▶ _Input_

▽

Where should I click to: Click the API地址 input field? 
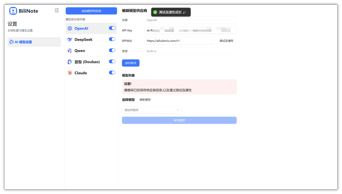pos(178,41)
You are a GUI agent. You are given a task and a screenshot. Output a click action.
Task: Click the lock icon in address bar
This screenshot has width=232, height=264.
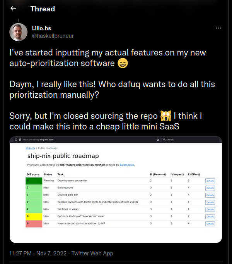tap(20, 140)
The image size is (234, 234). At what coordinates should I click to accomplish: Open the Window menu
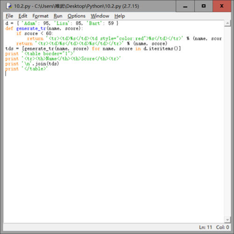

△
▽

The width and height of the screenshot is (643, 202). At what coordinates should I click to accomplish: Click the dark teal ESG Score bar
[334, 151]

△

▶ _Goal of the exercise_
Return exactly the lines of the material above, starting at the line containing "Where should I" and finishing at the line containing "The image size", without any pictures.

▶ _Solved problem_
Where should I click to: Click the API地址 input field? 
pos(178,41)
You are a GUI agent. You are given a task and a screenshot. Output a click action.
Task: Click the lock icon in address bar
This screenshot has width=232, height=264.
tap(20, 140)
The image size is (234, 234). At what coordinates should I click to accomplish: Open the Window menu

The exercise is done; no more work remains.